FICHA TÉCNICA



Notas Balance semestral de teatro en México en 1961

Referencia Mara Reyes (seudónimo de Marcela del Río), “Diorama teatral. ¿Qué pasa con el teatro mexicano? ”, en Diorama de la Cultura, supl. de Excélsior, 21 julio 1961, p. 3.




TRANSCRIPCIÓN CON FORMATO

imagen facsimilar

Referencia Electrónica

Diorama de la Cultura, Excélsior

Columna Diorama Teatral

¿Qué pasa con el teatro mexicano?

Mara Reyes

A mitad del año de 1961 y en vista de que estamos pasando por una calma en nuestros escenarios, es buen momento para detenernos a echar una mirada a esos seis meses pasados y sopesar la producción teatral de nuestros autores. Debemos confesar que la ojeada es desalentadora.

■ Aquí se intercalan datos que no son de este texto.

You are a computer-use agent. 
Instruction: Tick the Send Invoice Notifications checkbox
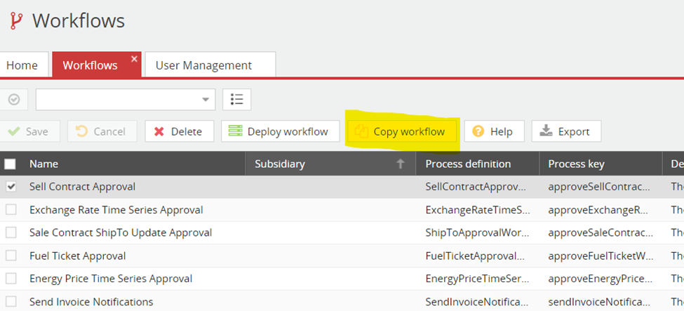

Encontrarnos por principio de cuentas que se han estrenado durante este lapso únicamente once obras de autores mexicanos, tres de las cuales son de tan baja calidad que no pueden ni siquiera tomarse en cuenta como teatro, lo mismo que no podría tomarse como jirafa a un pollo que naciera con un desmesurado pescuezo, estas obras son: Cada quien su marido, de Unsáin y Varela, Cleopatra era nerviosa, de Óscar Ortiz de Pinedo y Seis mujeres y un fantasma de Cristina Lesser. Descontando pues estos tres engendros, nos quedan sólo ocho obras dignas de consideración.

Deslindaremos las obras según el género. La mejor realización de estos seis meses en cuanto a teatro mexicano fue La mujer transparente, de Margarita Urueta, comedia cuya puesta en escena le hizo resaltar sus valores y le dio una calidad que difícilmente hubiera alcanzado si hubiera sido dirigida por otro director que no fuera Alexandro.

Hubo una sola farsa, mejor dicho supuesta farsa; Los prodigiosos, de Hugo Argüelles, quien trató de hacer una crítica al fanatismo del pueblo, pero no logró su cometido y resultó una construcción dramática completamente híbrida, pues ni sus personajes estaban conformados de acuerdo a la línea de la farsa ni la anécdota era verosímil como pieza o como tragedia.

El resto de las obras estrenadas este año, pertenecen al género pieza –menos Espartaco de Juan Miguel de Mora que pretendió trazar una tragedia, sin lograrlo–, todas ellas fueron mediocres (cuando no evidentemente malas): Olor de santidad, de Luis G. Basurto, la ya mencionada Espartaco, Yocasta o casi, de Salvador Novo, Tan cerca del cielo, de Wilberto Cantón, y otras dos obras que aunque con menos pretensiones, lograron mejor cometido: El sitio y la hora, de Antonio Magaña Esquivel y Y quisieron ser toreros, de Jaime Rojas Palacios. En la obra de Magaña se delata el mundo corrompido de la política y en la de Rojas Palacios se muestra con toda veracidad la vida que se esconde tras la “fiesta brava”, es decir captaron el ambiente y esto ya es algo.

Aunque paradójico el acontecimiento del año, en lo que se refiere a teatro mexicano fue una reposición: Moctezuma II, de Sergio Magaña, obra que en la fecha de su estreno no sólo no tuvo ninguna resonancia, sino que fue acogida con verdadera frialdad, cosa que se contrapone totalmente con la puesta en escena de esta obra llevada a cabo por Álvaro Custodio en la Pirámide del Sol, de Teotihuacán, y a la que asistieron miles de personas que la aplaudieron con entusiasmo.

En resumidas cuentas no se ha estrenado ninguna obra que merezca la pena durante los seis meses que han corrido de este año, y no ha aparecido un autor que constituya una promesa. ¿Qué quiere decir esto? ¿Es que en México no hay temas que interesen? ¿Es que los problemas que estamos viviendo no valen la pena de ser llevados al teatro? ¿Es que las anécdotas que reflejan verdaderamente las inquietudes de nuestro pueblo y toda nuestra forma de vivir está prohibido el hacerlas llegar a la escena? ¿Es que los empresarios no se arriesgan? ¿Es que no hay talento en México? ¿Es que no hay suficiente preparación en la juventud? ¿Es que basta un mes de teatro mexicano –septiembre de 1960–, para agotar el acervo de todo nuestro teatro? ¿Qué es lo que pasa con el teatro mexicano?